Description
devires, belo horizonte, v. 8, n. 2, p. 1-156, jul/dez 2011 – issn: 2179-6483
Sumário
Apresentação – Cezar Migliorin e Roberta Veiga – p.04
Dossiê Cinema Brasileiro: Engajamentos no Presente I
Figuras do engajamento: o cinema recente brasileiro – Cezar Migliorin – p.12
A intermitência política do documentário: L.A.P.A entre o consenso e o dissenso – Victor Guimarães – p.28
Um drama documentário? – atualidade e história em A cidade é uma só? – Cláudia Mesquita – p.48
O discurso audiovisual outsider em Resgate Cultural – Ricardo César Campos Maia Júnior – p.70
Dispor e recompor: o documentário sob o gesto da montagem – Andréa França, Angeluccia Habert e Miguel Pereira – p.94
A Batalha do Passinho – o filme – Eliska Altmann – p.110
Fora-de-campo
Coutinho, leitor de Benjamin – Laécio Ricardo de Aquino Rodrigues – p.118
Risco e retórica das imagens de sofrimento – Paulo Vaz e Janine Cardoso – p.138
Normas de publicação – p.154
Pareceristas consultados – p.155
Apresentação
Cezar Migliorin
Roberta Veiga
Apresentar esse número passa pelo orgulho de termos conseguido reunir em dois volumes da Revista Devires uma ampla gama de textos e abordagens que tem a política com o cinema como questão central.

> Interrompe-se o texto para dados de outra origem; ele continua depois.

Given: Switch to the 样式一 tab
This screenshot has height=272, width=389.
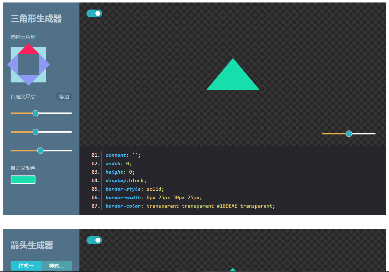Looking at the screenshot, I should [26, 266].
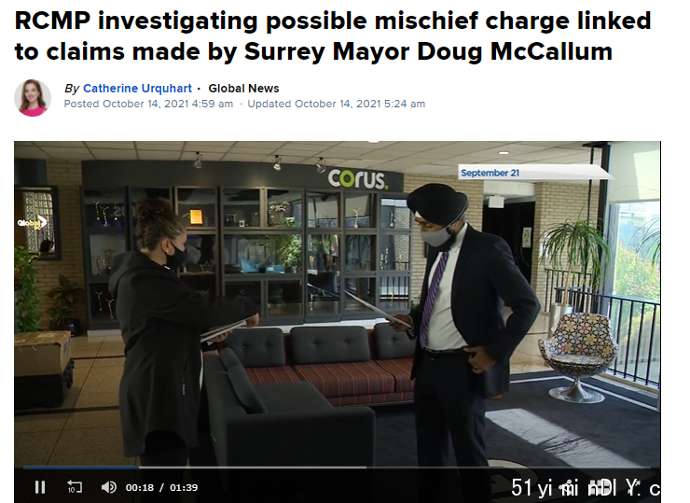Click the Updated October 14 timestamp
Screen dimensions: 690x503
(x=337, y=104)
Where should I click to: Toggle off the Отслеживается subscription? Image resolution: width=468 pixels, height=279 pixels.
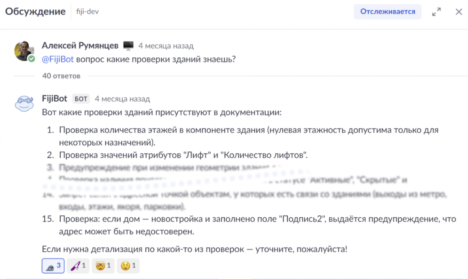tap(387, 12)
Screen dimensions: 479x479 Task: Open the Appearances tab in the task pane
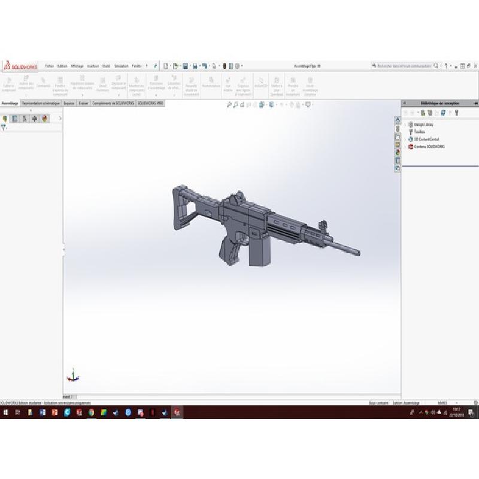(x=398, y=152)
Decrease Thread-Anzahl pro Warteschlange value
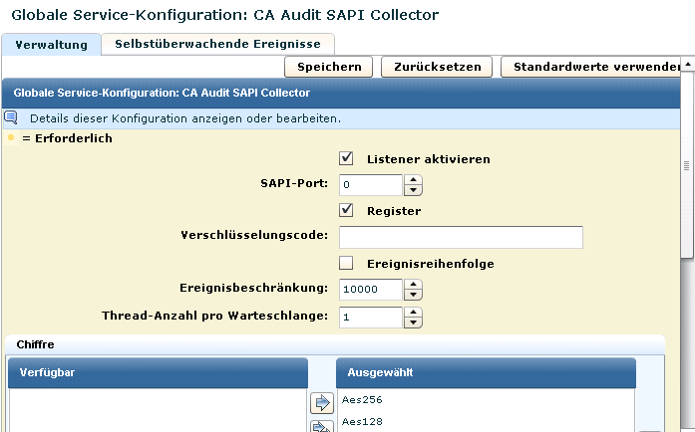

Para todos aqueles que vêm debatendo o cinema recente feito no Brasil, a percepção de que um desafio político atravessa uma grande quantidade de obras tem, há muito, estado presente, mas é com a materialidade dos artigos aqui reunidos que esse vigor se torna ainda mais evidente. Mas, como temos visto, é com o acento em uma política que se faz nos interstícios entre as formas de vida e os instrumentos do cinema que se constrói um amplo espectro de imagens inquietas com os modos de organização dos tempos e dos espaços onde as vidas acontecem. Eis uma dimensão estética inalienável do que veremos como interrogação política das reflexões aqui presentes. Nesse sentido, investimos nos artigos que na proximidade com as obras tracejaram narrativas e formas que expressavam potências criativas entre as vidas vividas, às quais o cinema se engajava, e as vidas inventadas com o cinema.
Abrimos esse primeiro volume com o artigo de Cezar Migliorin, coeditor desse número, em que são esboçadas quatro figuras em que se explicitam gestos cinematográficos no cinema recente brasileiro engajados no presente e em que múltiplas formas de vida se exprimem e se debatem com as mais diferentes formas de poder. A reflexão traça um largo, tanto quanto incompleto, panorama do cinema político feito no Brasil hoje.
No artigo O devir político do documentário: L.A.P.A entre o consenso e o dissenso, Victor Guimarães apresenta de forma consistente as noções de consenso e dissenso de Jacques Rancière para pensar as formas da política aparecer com o cinema, especificamente com o filme L.A.P.A., de Emílio Domingos e Cavi Borges. Cabe ao pesquisador neste artigo, uma atenção às formas, nem sempre evidentes, do filme esboçar uma presença política com aqueles que filma. Destacamos que esse trabalho com Rancière vem tendo especial relevância para muitos que trabalham a dimensão política do cinema contemporâneo, nesse sentido o caráter teórico desse artigo ganha singular importância.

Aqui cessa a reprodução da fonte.